Set problem ::
Return the records from the start through the line that contains "Action: click(1113, 652)", word for word.

Data ::
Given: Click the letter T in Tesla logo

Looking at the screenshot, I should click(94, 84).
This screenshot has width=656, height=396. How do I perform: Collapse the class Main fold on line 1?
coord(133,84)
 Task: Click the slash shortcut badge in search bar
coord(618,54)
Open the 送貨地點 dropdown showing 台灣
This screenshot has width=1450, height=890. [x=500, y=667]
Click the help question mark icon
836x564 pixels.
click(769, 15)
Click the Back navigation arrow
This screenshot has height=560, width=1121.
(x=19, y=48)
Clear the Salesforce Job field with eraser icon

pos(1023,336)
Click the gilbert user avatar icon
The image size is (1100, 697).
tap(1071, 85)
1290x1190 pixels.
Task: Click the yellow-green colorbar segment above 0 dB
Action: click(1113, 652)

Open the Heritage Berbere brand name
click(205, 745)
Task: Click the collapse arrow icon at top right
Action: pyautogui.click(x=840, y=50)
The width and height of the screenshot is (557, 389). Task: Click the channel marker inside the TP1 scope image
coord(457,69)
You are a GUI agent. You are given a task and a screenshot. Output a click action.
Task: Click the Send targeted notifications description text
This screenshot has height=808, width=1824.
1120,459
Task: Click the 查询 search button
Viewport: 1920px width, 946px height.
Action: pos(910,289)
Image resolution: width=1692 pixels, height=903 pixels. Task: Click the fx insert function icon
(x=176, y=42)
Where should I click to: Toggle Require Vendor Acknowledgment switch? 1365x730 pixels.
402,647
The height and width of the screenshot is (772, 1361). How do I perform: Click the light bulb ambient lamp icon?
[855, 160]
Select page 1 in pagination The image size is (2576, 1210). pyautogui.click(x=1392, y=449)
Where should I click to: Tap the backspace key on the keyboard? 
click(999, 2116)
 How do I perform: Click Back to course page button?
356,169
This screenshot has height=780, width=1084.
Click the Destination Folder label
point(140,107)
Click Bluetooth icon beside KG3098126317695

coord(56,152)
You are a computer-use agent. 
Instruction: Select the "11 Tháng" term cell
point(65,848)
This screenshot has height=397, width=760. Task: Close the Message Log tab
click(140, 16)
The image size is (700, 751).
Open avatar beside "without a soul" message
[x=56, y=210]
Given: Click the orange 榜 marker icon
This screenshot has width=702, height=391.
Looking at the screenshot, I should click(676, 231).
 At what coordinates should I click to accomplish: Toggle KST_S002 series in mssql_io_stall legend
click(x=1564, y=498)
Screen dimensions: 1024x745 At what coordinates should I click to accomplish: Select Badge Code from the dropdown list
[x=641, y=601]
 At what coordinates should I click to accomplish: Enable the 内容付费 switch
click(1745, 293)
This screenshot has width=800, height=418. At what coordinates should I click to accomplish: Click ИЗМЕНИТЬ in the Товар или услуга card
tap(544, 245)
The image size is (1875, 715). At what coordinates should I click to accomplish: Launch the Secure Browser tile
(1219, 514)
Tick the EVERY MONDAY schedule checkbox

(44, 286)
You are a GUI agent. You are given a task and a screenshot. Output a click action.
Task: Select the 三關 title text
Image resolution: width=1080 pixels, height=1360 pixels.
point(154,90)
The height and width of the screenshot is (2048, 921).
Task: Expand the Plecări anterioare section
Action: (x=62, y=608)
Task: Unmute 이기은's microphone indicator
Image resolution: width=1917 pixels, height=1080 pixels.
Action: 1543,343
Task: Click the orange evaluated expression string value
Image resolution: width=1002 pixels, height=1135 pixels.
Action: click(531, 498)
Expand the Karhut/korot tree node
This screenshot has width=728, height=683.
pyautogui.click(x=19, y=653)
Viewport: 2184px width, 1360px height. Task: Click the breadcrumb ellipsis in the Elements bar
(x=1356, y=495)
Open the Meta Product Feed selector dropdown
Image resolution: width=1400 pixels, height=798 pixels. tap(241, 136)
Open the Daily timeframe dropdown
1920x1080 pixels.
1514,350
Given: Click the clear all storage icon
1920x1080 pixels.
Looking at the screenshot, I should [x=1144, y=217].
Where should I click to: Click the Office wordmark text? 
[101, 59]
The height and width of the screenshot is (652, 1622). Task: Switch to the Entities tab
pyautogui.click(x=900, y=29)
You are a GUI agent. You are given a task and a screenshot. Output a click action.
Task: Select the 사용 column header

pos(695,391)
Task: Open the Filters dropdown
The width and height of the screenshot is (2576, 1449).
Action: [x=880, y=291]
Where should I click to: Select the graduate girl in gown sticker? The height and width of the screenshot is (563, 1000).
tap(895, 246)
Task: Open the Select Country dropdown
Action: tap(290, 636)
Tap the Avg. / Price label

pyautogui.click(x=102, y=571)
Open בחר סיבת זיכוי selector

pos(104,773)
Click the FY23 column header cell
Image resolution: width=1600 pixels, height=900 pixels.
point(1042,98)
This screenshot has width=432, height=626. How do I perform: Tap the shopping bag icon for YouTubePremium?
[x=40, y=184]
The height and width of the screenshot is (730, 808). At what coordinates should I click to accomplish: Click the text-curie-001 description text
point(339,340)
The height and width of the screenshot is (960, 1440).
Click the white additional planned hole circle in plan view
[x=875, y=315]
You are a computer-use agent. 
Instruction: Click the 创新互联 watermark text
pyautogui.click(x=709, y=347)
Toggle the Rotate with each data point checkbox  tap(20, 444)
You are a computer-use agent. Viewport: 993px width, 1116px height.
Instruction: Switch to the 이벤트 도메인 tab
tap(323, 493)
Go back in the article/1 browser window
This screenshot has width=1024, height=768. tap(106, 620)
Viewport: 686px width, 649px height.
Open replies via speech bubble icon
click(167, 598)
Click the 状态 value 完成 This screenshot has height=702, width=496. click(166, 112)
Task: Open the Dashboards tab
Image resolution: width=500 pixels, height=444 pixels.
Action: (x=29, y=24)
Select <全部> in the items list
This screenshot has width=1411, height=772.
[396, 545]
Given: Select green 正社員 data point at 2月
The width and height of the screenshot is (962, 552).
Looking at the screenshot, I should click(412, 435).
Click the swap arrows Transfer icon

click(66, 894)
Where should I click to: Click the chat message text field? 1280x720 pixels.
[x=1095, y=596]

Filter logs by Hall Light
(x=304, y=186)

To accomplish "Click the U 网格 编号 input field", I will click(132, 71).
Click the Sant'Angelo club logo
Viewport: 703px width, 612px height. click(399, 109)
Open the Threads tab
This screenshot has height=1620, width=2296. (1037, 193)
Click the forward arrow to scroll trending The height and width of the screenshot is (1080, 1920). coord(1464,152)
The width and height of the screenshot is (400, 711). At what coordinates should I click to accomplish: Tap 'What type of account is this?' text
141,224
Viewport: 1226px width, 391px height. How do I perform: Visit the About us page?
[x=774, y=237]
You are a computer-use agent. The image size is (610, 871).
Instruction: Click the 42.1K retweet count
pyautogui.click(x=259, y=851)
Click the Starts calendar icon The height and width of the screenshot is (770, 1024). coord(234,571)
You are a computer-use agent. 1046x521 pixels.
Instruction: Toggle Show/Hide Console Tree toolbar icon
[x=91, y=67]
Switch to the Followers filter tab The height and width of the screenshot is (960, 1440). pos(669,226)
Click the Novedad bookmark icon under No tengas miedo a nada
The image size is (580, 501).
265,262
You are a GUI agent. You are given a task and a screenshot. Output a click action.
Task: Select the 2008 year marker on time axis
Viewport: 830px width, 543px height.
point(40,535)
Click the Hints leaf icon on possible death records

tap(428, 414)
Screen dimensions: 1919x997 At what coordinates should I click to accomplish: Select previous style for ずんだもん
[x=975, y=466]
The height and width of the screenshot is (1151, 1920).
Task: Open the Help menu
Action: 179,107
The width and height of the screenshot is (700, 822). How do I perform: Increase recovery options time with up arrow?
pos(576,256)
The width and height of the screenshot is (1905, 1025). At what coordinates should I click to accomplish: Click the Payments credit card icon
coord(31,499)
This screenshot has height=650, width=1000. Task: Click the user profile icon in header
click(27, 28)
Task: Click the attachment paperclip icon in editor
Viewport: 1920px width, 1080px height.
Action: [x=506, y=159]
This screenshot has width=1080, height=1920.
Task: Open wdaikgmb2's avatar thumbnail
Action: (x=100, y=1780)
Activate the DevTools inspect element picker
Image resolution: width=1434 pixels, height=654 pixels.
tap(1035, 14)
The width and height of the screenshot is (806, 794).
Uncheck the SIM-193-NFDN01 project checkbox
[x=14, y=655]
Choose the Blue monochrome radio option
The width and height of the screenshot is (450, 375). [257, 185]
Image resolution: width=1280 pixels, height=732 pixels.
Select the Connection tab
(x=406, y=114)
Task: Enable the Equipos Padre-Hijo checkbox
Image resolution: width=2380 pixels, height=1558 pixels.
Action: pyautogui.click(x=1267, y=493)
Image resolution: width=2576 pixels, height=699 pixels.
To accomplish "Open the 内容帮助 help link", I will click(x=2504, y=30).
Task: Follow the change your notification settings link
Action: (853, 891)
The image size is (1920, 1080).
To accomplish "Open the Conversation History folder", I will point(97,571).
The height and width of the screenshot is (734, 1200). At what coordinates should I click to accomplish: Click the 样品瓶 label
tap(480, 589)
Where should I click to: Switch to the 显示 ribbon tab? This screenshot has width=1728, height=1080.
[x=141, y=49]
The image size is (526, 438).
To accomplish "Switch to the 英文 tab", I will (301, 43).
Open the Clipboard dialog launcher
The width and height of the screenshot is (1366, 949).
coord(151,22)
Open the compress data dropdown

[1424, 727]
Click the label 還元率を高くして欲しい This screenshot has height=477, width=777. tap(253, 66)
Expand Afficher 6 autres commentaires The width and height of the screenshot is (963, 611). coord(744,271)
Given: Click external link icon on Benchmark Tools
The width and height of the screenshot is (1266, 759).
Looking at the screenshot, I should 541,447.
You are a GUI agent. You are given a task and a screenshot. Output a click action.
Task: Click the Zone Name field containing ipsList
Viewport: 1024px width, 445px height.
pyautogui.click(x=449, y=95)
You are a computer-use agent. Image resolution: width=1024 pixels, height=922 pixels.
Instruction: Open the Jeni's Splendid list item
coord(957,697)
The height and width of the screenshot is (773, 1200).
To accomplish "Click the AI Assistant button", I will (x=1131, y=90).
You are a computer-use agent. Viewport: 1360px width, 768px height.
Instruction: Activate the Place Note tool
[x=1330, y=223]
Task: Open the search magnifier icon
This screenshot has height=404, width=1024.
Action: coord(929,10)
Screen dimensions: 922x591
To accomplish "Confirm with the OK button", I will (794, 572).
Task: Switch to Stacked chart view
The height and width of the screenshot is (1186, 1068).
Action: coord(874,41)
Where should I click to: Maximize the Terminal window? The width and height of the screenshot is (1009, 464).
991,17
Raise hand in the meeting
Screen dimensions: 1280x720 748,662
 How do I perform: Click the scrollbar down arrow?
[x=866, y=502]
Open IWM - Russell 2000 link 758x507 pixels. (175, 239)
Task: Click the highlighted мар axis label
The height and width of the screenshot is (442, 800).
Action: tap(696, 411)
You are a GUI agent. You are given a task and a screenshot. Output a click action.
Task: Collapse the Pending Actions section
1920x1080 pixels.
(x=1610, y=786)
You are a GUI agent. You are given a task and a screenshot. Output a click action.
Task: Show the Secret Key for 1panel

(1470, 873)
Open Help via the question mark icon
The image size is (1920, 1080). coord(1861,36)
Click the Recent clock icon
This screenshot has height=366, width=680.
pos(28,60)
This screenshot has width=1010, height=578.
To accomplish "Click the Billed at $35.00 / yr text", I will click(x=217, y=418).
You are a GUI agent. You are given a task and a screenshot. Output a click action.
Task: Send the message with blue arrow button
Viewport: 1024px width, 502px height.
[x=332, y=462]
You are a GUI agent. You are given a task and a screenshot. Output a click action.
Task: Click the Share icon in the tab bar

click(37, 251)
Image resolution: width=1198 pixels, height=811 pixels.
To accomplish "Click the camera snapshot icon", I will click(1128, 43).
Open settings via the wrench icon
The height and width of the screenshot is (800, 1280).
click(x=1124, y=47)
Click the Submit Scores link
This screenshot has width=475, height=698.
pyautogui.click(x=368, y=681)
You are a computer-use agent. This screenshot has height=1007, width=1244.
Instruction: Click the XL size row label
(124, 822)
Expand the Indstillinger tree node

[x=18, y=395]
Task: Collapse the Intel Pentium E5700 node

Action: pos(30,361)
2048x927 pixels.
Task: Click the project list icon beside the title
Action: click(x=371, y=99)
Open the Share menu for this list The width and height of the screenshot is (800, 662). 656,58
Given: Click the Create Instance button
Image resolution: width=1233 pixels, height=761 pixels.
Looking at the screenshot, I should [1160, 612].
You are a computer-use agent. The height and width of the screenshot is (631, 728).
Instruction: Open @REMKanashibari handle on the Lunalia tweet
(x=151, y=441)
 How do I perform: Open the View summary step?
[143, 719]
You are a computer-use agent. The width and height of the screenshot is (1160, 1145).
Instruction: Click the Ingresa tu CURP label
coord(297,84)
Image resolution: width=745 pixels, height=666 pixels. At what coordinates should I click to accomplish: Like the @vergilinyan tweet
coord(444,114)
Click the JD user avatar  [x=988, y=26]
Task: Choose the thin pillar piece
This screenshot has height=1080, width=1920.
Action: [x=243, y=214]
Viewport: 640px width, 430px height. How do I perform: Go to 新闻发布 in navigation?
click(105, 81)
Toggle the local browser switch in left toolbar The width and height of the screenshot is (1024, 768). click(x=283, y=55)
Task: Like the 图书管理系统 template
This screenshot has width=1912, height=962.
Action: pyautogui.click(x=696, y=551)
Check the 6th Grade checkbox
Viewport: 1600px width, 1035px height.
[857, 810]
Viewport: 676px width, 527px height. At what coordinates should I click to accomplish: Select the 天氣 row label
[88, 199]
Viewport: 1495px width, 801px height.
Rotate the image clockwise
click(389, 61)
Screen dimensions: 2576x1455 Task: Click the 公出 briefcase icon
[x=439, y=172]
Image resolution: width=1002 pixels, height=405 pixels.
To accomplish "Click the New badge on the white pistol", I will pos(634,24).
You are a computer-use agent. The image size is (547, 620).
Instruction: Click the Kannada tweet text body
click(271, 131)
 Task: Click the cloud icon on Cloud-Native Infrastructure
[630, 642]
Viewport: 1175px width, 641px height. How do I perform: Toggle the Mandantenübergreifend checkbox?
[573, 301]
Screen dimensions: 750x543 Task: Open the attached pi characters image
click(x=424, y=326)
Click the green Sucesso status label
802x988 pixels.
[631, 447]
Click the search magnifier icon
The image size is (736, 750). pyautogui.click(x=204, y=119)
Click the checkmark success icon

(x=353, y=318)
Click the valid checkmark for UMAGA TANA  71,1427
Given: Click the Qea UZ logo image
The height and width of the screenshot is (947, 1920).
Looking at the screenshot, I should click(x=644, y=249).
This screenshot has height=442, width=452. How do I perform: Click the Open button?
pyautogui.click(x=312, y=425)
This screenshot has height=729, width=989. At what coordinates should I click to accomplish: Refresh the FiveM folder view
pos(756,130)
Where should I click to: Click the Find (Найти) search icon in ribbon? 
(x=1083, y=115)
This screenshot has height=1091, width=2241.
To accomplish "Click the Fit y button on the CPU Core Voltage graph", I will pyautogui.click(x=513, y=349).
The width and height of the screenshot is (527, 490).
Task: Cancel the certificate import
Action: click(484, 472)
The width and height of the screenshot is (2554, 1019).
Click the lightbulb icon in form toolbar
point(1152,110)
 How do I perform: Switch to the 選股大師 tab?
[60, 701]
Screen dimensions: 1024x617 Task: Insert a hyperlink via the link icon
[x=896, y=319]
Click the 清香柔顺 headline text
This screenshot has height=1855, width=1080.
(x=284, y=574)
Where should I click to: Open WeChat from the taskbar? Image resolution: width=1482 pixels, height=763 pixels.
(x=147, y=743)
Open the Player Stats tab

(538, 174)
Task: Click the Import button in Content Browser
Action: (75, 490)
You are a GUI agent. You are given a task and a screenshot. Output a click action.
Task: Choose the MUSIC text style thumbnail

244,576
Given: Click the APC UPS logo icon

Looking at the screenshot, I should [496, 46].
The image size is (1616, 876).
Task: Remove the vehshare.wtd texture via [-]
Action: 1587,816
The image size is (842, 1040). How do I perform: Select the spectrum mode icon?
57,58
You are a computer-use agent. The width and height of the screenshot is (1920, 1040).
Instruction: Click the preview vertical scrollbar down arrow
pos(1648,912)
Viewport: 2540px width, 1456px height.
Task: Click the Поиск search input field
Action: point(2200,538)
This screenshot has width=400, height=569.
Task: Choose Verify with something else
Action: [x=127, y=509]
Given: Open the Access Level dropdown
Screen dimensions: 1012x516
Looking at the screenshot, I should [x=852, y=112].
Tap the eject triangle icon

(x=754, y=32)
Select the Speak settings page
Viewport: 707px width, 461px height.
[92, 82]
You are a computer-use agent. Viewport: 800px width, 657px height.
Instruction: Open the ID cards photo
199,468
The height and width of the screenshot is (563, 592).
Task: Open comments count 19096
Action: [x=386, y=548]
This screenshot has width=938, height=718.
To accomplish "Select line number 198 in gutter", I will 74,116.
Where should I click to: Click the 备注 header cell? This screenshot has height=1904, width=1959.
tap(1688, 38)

Output for this exercise ::
Given: Click the letter T in Tesla logo

Looking at the screenshot, I should click(94, 84).
This screenshot has width=656, height=396. How do I perform: Collapse the class Main fold on line 1?
coord(133,84)
 Task: Click the slash shortcut badge in search bar
coord(618,54)
Open the 送貨地點 dropdown showing 台灣
This screenshot has width=1450, height=890. [x=500, y=667]
Click the help question mark icon
836x564 pixels.
click(769, 15)
Click the Back navigation arrow
This screenshot has height=560, width=1121.
(x=19, y=48)
Clear the Salesforce Job field with eraser icon

pos(1023,336)
Click the gilbert user avatar icon
The image size is (1100, 697).
tap(1071, 85)
1290x1190 pixels.
Task: Click the yellow-green colorbar segment above 0 dB
Action: click(1113, 652)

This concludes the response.